Se piensa que compartían el cielo de los aztecas a donde iban guerreros y mujeres muertas en parto. Pero tenían también un paraíso terrenal, lleno de abundancia, en cuyo centro había una ceiba, árbol que representa la unión del cielo, con la tierra y el inframundo. El descenso a éste es referido en sus textos sagrados como un camino lleno de pruebas con un sentido de búsqueda de conocimiento. Tenían un dios de la muerte, Ah Puch, representado como un esqueleto con ojo. Él habitaba en el Xilbaba con otras divinidades que enviaban enfermedades a los vivos; y junto con la fuerte princesa Ixquic, madre del sol y la luna, figura importante de feminidad.

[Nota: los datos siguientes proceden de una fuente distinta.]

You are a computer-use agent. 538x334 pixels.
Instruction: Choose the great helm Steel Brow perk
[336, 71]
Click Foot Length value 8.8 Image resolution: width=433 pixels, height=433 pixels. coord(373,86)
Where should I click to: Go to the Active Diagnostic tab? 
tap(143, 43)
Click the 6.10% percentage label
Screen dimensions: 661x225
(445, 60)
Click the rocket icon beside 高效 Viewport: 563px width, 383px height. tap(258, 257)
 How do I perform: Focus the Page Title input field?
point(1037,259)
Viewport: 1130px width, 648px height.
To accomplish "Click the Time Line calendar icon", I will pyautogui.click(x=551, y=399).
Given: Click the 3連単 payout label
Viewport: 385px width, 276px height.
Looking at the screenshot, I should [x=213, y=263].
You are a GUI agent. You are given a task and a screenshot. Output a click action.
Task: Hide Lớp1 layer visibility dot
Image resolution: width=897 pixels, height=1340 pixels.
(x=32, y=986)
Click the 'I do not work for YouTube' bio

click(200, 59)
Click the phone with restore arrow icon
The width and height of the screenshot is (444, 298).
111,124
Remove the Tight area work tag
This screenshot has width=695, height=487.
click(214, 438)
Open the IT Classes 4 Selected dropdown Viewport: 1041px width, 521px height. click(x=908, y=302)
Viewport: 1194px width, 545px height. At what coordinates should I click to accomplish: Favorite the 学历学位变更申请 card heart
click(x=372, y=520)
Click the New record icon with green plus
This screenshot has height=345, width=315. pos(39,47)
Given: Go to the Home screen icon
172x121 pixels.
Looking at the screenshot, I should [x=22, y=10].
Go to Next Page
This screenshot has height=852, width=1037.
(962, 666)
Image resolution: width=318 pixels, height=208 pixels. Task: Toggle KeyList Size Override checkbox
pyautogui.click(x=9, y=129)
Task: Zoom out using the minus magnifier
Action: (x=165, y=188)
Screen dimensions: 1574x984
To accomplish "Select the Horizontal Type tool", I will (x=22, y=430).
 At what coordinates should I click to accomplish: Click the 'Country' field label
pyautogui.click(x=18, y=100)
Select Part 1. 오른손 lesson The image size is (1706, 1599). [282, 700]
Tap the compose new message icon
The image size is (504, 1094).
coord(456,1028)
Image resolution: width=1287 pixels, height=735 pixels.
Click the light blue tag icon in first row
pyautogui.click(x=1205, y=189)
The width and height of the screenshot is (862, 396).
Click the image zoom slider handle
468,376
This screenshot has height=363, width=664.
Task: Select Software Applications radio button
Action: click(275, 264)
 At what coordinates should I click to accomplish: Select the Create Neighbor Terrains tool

Los mayas enterraban a sus muertos para honrar a la tierra y acercar el cuerpo al inframundo, comúnmente en el suelo de sus casas; mientras que los jerarcas tenían tumbas especiales, adornadas, y para ellos se hacían ceremonias públicas. Los cadáveres eran pintados de rojo y amortajados; y eran acompañados de objetos de lujo, algunos de los cuales se conservan en la actualidad.